## Request
Can you update the items below so that "Screen dimensions" becomes "Display size" throughout, with everything else left unchanged?
— start Provided records —
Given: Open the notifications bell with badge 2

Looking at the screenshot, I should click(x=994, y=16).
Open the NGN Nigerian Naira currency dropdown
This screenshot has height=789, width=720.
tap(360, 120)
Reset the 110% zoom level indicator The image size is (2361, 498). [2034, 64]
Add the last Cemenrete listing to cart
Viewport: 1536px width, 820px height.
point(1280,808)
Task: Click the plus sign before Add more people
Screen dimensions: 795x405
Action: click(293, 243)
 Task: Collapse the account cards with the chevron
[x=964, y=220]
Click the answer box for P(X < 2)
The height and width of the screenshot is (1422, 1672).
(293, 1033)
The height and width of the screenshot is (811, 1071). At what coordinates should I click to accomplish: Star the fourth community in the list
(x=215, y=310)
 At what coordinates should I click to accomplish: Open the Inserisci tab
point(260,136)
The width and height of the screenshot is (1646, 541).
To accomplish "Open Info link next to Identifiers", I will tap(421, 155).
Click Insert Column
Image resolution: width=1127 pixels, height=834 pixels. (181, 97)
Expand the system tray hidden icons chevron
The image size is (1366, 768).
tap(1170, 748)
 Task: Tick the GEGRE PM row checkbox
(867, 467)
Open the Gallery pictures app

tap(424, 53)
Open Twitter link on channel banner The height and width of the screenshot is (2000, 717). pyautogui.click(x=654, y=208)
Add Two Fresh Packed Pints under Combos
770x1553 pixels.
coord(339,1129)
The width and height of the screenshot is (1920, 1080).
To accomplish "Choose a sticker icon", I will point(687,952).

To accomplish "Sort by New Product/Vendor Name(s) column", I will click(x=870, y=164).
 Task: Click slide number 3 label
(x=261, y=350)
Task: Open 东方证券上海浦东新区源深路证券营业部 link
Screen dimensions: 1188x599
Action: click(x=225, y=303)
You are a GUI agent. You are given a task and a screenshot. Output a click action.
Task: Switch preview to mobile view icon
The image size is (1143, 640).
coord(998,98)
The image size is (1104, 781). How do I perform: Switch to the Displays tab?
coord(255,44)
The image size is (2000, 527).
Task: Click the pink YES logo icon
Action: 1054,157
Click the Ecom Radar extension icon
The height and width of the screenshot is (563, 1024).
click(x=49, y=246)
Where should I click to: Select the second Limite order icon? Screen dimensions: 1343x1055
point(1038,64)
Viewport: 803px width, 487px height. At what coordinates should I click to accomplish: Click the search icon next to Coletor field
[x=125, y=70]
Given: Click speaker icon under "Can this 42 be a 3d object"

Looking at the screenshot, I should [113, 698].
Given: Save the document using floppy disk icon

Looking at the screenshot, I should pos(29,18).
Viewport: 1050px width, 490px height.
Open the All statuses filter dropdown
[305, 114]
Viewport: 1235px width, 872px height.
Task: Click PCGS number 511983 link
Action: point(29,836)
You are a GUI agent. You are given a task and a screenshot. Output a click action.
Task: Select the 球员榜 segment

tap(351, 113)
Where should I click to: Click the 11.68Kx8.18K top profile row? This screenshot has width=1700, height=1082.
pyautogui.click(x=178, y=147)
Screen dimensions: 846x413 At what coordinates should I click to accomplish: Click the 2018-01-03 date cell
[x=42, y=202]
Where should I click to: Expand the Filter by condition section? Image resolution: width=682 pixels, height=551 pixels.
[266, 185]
— end Provided records —
## Response to this task
Given: Open the notifications bell with badge 2

Looking at the screenshot, I should click(x=994, y=16).
Open the NGN Nigerian Naira currency dropdown
This screenshot has height=789, width=720.
tap(360, 120)
Reset the 110% zoom level indicator The image size is (2361, 498). [2034, 64]
Add the last Cemenrete listing to cart
Viewport: 1536px width, 820px height.
point(1280,808)
Task: Click the plus sign before Add more people
Display size: 795x405
Action: click(293, 243)
 Task: Collapse the account cards with the chevron
[x=964, y=220]
Click the answer box for P(X < 2)
The height and width of the screenshot is (1422, 1672).
(293, 1033)
The height and width of the screenshot is (811, 1071). At what coordinates should I click to accomplish: Star the fourth community in the list
(x=215, y=310)
 At what coordinates should I click to accomplish: Open the Inserisci tab
point(260,136)
The width and height of the screenshot is (1646, 541).
To accomplish "Open Info link next to Identifiers", I will tap(421, 155).
Click Insert Column
Image resolution: width=1127 pixels, height=834 pixels. (181, 97)
Expand the system tray hidden icons chevron
The image size is (1366, 768).
tap(1170, 748)
 Task: Tick the GEGRE PM row checkbox
(867, 467)
Open the Gallery pictures app

tap(424, 53)
Open Twitter link on channel banner The height and width of the screenshot is (2000, 717). pyautogui.click(x=654, y=208)
Add Two Fresh Packed Pints under Combos
770x1553 pixels.
coord(339,1129)
The width and height of the screenshot is (1920, 1080).
To accomplish "Choose a sticker icon", I will point(687,952).

To accomplish "Sort by New Product/Vendor Name(s) column", I will click(x=870, y=164).
 Task: Click slide number 3 label
(x=261, y=350)
Task: Open 东方证券上海浦东新区源深路证券营业部 link
Display size: 1188x599
Action: click(x=225, y=303)
You are a GUI agent. You are given a task and a screenshot. Output a click action.
Task: Switch preview to mobile view icon
The image size is (1143, 640).
coord(998,98)
The image size is (1104, 781). How do I perform: Switch to the Displays tab?
coord(255,44)
The image size is (2000, 527).
Task: Click the pink YES logo icon
Action: 1054,157
Click the Ecom Radar extension icon
The height and width of the screenshot is (563, 1024).
click(x=49, y=246)
Where should I click to: Select the second Limite order icon? Display size: 1343x1055
point(1038,64)
Viewport: 803px width, 487px height. At what coordinates should I click to accomplish: Click the search icon next to Coletor field
[x=125, y=70]
Given: Click speaker icon under "Can this 42 be a 3d object"

Looking at the screenshot, I should [113, 698].
Given: Save the document using floppy disk icon

Looking at the screenshot, I should pos(29,18).
Viewport: 1050px width, 490px height.
Open the All statuses filter dropdown
[305, 114]
Viewport: 1235px width, 872px height.
Task: Click PCGS number 511983 link
Action: point(29,836)
You are a GUI agent. You are given a task and a screenshot. Output a click action.
Task: Select the 球员榜 segment

tap(351, 113)
Where should I click to: Click the 11.68Kx8.18K top profile row? This screenshot has width=1700, height=1082.
pyautogui.click(x=178, y=147)
Display size: 846x413 At what coordinates should I click to accomplish: Click the 2018-01-03 date cell
[x=42, y=202]
Where should I click to: Expand the Filter by condition section? Image resolution: width=682 pixels, height=551 pixels.
[266, 185]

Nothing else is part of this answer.